It’s true that a majority of us are quick to throw everything in the refrigerator when you notice that the “best if used by” date has passed. We’ve been conditioned to believe that something sinister happens to food between the day it’s marked as safe to eat it and the next day, when it’s classified as “bad.”
It’s true that there are some food items that get spoiled quickly and hummus is one of them. But what happens when you have the hummus? Hummus is a delicious smooth and delicious Middle Eastern spread made from chickpeas. You probably like to put your pita breads and fresh vegetables in. You might shift your favorite mayonnaise to make room for the flavor of hummus in your sandwiches. In reality, it’s believed that one-fourth of households has a packaged version of the dip in their fridge because its popularity and usage is increasing (via today’s).
It’s not difficult to comprehend why people are drawn to it. Hummus is a complete alphabet of minerals and vitamins. It’s a fantastic source of protein and fiber and is very easy to pack into your pocket (via Health). It’s also delicious, and also delicious. But how do you know whether hummus is rotten and you’re ready to turn the three-pointer on the container in the kitchen circular?
How do you know when to throw your hummus away?

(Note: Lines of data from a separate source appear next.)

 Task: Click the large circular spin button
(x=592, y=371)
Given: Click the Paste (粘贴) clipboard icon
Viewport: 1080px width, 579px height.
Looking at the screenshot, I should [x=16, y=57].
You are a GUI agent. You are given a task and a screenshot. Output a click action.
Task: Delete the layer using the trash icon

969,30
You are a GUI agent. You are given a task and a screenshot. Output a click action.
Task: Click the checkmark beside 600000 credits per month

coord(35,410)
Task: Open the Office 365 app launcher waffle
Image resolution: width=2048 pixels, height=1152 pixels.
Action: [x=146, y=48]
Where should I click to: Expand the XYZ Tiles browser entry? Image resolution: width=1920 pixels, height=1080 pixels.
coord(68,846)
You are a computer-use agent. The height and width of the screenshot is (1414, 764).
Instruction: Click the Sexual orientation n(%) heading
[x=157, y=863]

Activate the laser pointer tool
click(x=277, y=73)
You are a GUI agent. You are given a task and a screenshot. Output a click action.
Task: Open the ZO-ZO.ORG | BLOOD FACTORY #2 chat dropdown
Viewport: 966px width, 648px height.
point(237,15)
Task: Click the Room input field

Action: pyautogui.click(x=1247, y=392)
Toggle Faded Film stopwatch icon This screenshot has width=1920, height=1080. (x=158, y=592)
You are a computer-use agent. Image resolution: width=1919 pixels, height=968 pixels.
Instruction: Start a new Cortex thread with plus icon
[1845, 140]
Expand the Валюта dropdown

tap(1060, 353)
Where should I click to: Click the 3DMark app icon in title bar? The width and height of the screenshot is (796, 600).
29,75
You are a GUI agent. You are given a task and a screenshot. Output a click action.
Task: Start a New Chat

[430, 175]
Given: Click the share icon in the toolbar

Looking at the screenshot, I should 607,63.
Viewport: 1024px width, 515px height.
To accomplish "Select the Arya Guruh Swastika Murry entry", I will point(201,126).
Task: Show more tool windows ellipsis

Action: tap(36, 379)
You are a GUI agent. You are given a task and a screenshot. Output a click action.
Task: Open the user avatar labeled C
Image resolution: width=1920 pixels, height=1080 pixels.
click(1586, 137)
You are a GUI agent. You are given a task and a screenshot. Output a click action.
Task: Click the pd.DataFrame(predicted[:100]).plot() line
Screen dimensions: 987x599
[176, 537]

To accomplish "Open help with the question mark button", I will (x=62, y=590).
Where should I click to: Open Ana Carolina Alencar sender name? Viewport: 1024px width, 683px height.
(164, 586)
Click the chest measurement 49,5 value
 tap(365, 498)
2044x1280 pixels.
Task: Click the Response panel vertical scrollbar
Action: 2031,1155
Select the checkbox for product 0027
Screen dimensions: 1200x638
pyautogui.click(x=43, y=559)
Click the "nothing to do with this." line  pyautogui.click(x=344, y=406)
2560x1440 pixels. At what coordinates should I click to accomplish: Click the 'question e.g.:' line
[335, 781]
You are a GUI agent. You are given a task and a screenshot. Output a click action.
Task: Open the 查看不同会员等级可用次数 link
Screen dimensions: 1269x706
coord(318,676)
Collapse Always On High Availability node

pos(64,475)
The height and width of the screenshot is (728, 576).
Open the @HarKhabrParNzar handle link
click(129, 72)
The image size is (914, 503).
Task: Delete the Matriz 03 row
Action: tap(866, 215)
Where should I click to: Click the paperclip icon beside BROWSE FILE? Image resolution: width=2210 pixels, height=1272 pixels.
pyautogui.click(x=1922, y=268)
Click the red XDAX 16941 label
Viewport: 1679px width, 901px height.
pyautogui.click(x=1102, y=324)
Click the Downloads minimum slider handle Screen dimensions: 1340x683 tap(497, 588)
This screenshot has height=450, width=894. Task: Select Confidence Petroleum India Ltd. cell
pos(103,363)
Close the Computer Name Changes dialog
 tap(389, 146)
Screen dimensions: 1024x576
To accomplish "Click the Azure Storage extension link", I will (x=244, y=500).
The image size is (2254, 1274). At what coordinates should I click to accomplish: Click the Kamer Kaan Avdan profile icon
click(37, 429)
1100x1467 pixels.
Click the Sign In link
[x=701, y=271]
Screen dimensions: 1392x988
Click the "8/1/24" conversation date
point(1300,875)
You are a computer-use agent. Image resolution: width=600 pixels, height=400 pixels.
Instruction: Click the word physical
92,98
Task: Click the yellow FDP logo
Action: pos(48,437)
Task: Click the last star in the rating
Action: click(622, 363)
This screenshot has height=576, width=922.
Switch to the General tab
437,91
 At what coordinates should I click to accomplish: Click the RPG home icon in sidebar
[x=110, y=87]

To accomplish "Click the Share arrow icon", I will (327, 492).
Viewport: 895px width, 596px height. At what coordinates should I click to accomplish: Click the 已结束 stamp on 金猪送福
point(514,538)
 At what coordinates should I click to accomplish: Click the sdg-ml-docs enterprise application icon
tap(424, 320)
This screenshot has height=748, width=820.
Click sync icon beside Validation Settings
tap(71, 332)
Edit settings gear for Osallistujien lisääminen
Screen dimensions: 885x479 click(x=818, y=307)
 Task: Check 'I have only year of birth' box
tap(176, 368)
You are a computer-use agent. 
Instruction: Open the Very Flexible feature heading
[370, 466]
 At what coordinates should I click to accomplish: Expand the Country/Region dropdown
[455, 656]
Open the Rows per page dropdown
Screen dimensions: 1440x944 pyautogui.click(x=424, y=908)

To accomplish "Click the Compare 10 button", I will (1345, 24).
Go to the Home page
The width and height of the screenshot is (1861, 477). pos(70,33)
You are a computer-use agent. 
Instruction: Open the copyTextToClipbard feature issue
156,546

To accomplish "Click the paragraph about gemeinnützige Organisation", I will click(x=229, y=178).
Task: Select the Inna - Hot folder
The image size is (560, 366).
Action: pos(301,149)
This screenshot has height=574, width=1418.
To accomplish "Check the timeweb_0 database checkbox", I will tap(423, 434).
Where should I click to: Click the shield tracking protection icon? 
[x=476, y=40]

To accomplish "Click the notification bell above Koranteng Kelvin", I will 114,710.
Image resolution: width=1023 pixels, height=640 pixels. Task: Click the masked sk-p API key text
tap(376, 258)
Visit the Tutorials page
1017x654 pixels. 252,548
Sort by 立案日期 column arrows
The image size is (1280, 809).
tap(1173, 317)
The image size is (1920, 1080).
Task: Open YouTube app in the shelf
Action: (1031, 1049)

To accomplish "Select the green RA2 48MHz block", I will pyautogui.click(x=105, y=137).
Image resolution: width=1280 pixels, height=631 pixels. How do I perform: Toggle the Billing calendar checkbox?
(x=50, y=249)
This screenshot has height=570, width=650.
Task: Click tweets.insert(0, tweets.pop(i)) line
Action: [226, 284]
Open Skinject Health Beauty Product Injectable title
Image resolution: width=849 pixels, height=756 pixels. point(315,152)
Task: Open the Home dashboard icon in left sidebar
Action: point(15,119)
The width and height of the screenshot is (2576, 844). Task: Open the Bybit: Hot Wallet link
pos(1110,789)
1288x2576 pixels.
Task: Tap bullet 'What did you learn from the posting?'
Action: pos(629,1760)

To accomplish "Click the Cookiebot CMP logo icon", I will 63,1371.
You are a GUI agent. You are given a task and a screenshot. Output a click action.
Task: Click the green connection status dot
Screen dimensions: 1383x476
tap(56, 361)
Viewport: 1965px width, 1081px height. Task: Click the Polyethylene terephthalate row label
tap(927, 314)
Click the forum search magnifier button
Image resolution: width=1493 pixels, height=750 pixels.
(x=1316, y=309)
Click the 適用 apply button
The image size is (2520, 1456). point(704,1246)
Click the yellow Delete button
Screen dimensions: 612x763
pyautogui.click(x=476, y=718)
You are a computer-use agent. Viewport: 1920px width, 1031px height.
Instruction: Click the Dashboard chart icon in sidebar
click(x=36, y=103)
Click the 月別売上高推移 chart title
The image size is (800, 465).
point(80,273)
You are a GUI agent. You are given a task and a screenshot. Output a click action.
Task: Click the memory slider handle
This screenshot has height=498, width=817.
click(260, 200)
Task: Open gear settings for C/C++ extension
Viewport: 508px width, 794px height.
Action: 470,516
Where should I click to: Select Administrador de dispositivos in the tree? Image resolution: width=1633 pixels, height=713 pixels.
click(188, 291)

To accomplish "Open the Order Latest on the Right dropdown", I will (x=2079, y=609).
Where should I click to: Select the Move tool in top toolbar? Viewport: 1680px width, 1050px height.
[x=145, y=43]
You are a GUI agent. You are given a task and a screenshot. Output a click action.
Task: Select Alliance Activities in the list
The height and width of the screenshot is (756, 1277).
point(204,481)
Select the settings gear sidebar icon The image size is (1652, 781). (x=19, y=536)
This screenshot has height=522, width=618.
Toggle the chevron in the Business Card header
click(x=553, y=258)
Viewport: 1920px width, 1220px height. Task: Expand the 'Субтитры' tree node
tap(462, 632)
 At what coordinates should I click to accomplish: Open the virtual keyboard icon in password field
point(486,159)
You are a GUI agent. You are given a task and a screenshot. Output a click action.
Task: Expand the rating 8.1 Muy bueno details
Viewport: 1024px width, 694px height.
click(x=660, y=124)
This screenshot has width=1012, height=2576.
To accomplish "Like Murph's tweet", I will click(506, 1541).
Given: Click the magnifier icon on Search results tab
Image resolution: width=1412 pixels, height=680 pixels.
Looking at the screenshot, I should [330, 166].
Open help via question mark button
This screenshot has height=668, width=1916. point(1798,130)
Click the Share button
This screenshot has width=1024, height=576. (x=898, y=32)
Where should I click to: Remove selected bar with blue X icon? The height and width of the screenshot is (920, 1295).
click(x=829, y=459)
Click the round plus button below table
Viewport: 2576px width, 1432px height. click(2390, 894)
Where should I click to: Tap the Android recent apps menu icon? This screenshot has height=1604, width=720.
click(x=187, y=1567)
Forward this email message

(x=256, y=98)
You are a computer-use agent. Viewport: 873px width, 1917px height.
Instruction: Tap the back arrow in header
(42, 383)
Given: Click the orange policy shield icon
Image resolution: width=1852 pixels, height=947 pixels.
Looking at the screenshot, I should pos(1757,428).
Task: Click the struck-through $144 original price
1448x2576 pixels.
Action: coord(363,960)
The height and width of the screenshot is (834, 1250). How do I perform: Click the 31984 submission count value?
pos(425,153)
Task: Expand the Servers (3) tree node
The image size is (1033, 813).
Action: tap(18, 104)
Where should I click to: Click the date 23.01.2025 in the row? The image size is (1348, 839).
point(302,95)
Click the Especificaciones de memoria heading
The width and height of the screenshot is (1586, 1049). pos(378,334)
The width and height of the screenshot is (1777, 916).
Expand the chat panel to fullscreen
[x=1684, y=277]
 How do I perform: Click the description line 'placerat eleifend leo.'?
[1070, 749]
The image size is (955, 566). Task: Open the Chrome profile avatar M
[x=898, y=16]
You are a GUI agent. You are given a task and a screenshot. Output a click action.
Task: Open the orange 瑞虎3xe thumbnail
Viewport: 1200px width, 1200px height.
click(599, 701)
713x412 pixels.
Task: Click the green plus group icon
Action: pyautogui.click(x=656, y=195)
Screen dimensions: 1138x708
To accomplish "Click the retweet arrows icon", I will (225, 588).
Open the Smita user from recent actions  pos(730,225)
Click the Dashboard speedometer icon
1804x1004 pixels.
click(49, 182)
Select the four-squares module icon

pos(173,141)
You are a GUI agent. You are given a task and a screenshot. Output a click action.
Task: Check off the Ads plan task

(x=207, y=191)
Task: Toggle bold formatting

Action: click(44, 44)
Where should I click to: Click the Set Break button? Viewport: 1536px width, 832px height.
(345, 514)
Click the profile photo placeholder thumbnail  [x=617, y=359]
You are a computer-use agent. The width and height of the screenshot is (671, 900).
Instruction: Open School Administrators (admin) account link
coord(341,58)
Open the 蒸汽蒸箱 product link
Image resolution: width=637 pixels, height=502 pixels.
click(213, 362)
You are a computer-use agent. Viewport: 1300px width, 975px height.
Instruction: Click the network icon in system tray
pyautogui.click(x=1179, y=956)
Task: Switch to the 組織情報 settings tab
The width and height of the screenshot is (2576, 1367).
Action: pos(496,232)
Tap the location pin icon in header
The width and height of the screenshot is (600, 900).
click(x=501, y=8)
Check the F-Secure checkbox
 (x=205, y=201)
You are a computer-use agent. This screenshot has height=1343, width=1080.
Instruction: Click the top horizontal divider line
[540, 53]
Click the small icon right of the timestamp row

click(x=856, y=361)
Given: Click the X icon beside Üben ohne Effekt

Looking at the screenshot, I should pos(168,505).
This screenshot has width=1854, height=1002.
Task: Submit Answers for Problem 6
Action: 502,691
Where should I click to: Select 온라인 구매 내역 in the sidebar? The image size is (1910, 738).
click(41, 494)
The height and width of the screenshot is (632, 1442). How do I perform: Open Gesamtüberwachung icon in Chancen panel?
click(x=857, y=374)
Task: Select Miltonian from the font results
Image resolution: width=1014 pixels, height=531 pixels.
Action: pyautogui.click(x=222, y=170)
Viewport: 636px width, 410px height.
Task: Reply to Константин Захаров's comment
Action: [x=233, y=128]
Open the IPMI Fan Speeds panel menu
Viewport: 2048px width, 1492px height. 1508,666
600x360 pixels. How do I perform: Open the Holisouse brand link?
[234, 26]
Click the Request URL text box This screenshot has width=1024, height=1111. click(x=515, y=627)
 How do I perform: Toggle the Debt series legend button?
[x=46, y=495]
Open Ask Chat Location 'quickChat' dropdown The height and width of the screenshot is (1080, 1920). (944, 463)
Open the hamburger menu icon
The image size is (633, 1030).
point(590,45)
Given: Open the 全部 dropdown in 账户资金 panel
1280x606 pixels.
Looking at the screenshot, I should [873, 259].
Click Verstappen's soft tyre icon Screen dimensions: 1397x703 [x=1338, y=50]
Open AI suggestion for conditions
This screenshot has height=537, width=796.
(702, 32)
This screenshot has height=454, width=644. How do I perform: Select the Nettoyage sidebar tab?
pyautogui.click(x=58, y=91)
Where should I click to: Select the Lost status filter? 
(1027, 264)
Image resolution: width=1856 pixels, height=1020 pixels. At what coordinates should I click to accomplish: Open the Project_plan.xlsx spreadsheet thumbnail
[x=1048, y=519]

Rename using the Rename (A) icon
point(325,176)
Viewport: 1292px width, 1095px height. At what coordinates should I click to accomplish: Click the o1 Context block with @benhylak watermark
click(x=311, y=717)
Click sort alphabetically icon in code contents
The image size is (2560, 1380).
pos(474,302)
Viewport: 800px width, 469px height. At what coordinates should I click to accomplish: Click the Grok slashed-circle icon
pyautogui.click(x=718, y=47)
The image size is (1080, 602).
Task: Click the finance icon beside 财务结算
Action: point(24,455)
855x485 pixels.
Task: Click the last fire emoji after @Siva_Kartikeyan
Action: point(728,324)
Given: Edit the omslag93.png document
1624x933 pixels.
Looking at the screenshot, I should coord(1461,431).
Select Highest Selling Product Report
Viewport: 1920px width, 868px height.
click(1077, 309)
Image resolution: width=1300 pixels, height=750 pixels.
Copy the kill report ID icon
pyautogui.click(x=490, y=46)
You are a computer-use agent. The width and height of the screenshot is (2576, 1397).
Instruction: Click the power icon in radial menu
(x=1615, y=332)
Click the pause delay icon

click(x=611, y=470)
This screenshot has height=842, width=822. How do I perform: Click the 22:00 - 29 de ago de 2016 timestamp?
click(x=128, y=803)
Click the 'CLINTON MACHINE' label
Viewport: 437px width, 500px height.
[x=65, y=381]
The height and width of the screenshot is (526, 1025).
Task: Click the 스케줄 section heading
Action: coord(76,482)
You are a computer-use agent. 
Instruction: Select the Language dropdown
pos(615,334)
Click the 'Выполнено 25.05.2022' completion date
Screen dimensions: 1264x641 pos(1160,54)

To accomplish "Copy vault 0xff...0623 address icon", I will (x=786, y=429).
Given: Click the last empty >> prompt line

It is important to be observed that hummus typically comes with an “best if used by” date. This is distinct from the expiration dates. The “best if used by” label is more about the high-quality of the food rather than when it’s about in fact being harmful or spoilt. Hummus purchased from a supermarket that is stored correctly and properly — that is, with a the lid is securely placed on the container to block out the moisture and bacteria, and then kept refrigerated for at least three days — will last from 3 to 10 days after that “use by” date, when a homemade version must be consumed within 3 to 5 days after making it.
With that being said what do you know whether your hummus is no anymore a good idea to eat? The most effective way to determine is to smell it. Hummus that is rotten is sour and smells, and can also taste sour. Hummus that is fresh won’t be smelling like anything unless it’s been spiced by something strong, like lemon or garlic. When the sour scent and taste begin to develop it is likely to develop the obvious signs of being that is old that is, it will begin to smell like mold (via Food by date).
If you’re looking to extend the shelf-life of the hummus you have purchased, you can freeze it. However, all brands and recipes are different in freezing and freezing it may alter how the spread is made. Once you’ve defrosted it we recommend stirring it. This will help it get back to its rich, creamy texture (via Do it Go Bad).